Before trusting any app with your family's health records, verify these five things:

  1. Look for ABDM certification: Check whether the app is listed as an ABDM-certified partner on the National Health Authority website (nha.gov.in). Certification requires meeting technical and privacy standards set by the Government of India.

  2. Read the privacy policy specifically for health data: Does the policy state explicitly that health data is not sold, shared, or used for advertising? If the privacy policy is vague or refers to 'service improvement' uses of your data, that is a risk flag.

  3. Confirm AES-256 encryption: The app should specify the encryption standard in its security documentation or privacy policy. If this information is not available, ask the company directly.

  4. Check for DPDP Act compliance statements: As of 2026, responsible health apps operating in India should reference DPDP Act 2023 compliance in their privacy documentation. The DPDP Act Phase 1 is already active.

  5. Test the consent mechanism: Does the app ask for specific, granular consent before sharing any data with a third party? Blanket consent forms that approve all data uses are not DPDP-compliant.

 

For guidance on what to do after your records are safely stored and organized, read: How to organize medical records at home: India guide (https://www.seht.in/post/organise-medical-records-home-india)

 

When to review your health data security

Man reviews phone for security alerts. Text on health data security checklist, tips on encryption, permissions, and regular app privacy checkups. Track on seht.
  • After any major data breach news involving health apps in India check whether your app was affected and whether your credentials should be changed

  • After changing phones ensure records are properly transferred to the new device and the old device's app data is cleared

  • After sharing health records with a new provider review what access was granted and whether it should be revoked

  • Annually review which apps on your phone have access to your health data and revoke any permissions that are no longer needed

Emergency: If you believe your health data has been accessed without your consent file a complaint with the Data Protection Board of India at https://dpboard.gov.in and contact the app's data protection officer.

FAQs

Is cloud storage safe for medical records in India in 2026?

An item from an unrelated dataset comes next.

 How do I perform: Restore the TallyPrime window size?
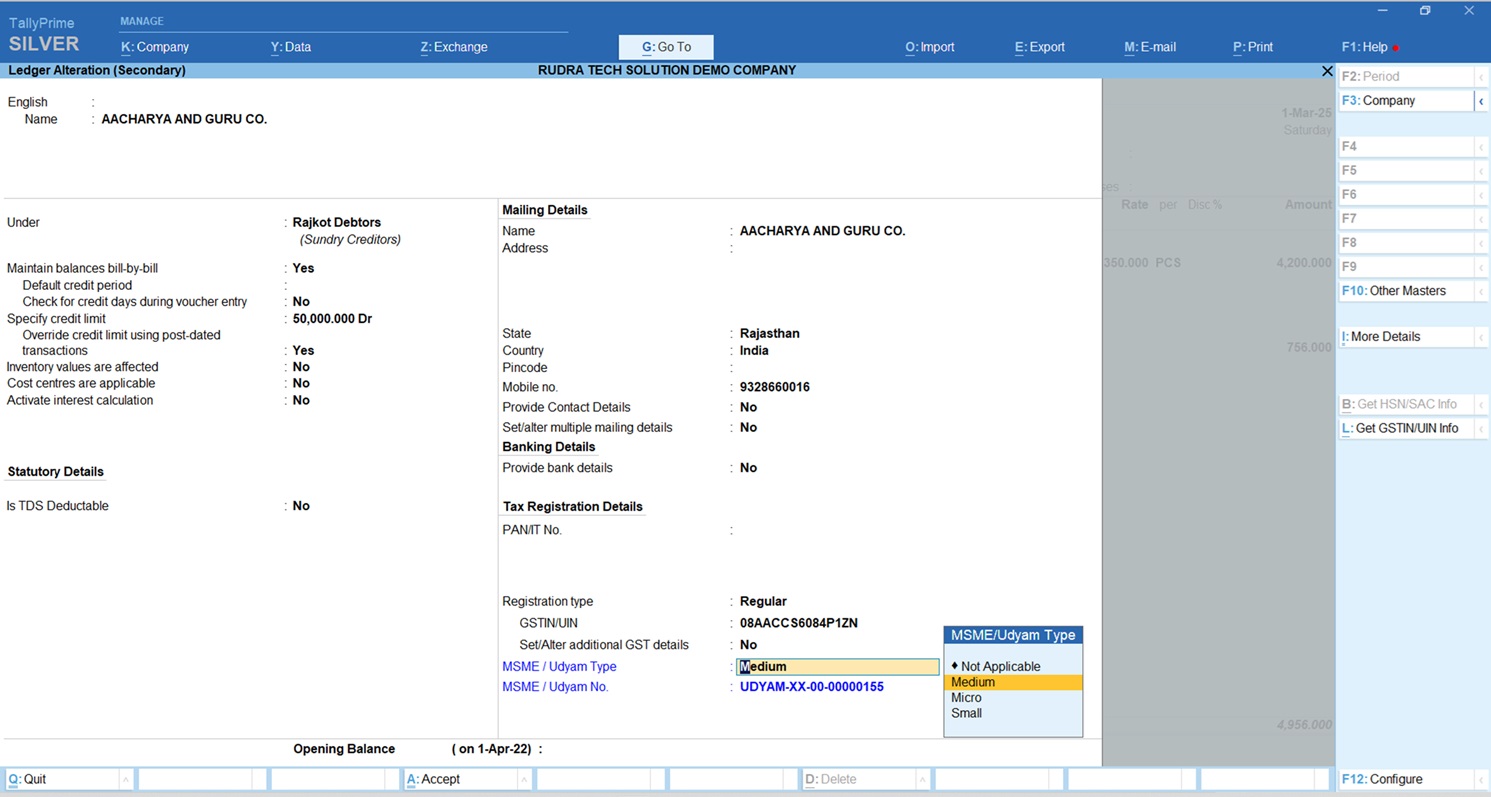coord(1425,11)
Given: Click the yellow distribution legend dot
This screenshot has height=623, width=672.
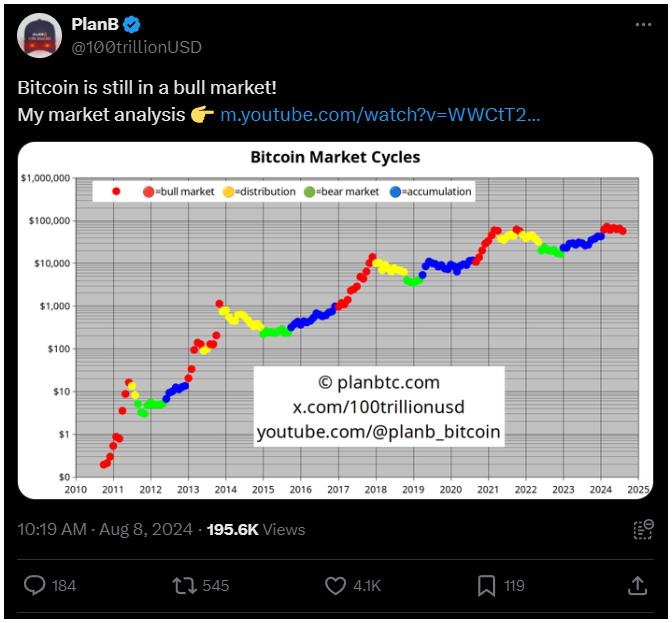Looking at the screenshot, I should 229,191.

Cloud storage for medical records in India is safe in a dedicated, DPDP Act-compliant, ABDM-certified health records app with AES-256 encryption and no third-party data sharing. It is not adequately safe in generic services like Google Drive, WhatsApp, or email which lack health-specific security, DPDP compliance, and health-specific data structure. Seht meets all four safety standards for Indian health data storage.

What is the DPDP Act and how does it affect my medical records?

India's Digital Personal Data Protection Act 2023 (DPDP Act) establishes that your health data belongs to you, can only be used for the purpose it was collected, requires explicit informed consent for any sharing, and grants you rights of access, correction, and deletion. Phase 1 (Data Protection Board) is active from November 2025. Phase 3 full enforcement begins May 2027. Any app handling Indian health data must comply non-compliance risks penalties under the Act.

Is Google Drive safe for storing medical records in India?

Google Drive encrypts data at rest and in transit but is not purpose-built for health data. It is not specifically DPDP Act-compliant for health-sensitive standards, is advertising-supported (meaning your usage data informs Google's advertising ecosystem), and has no health-specific structure (no medication lists, emergency cards, or family profiles). It is better than paper but not adequate as a primary health records system for Indian families.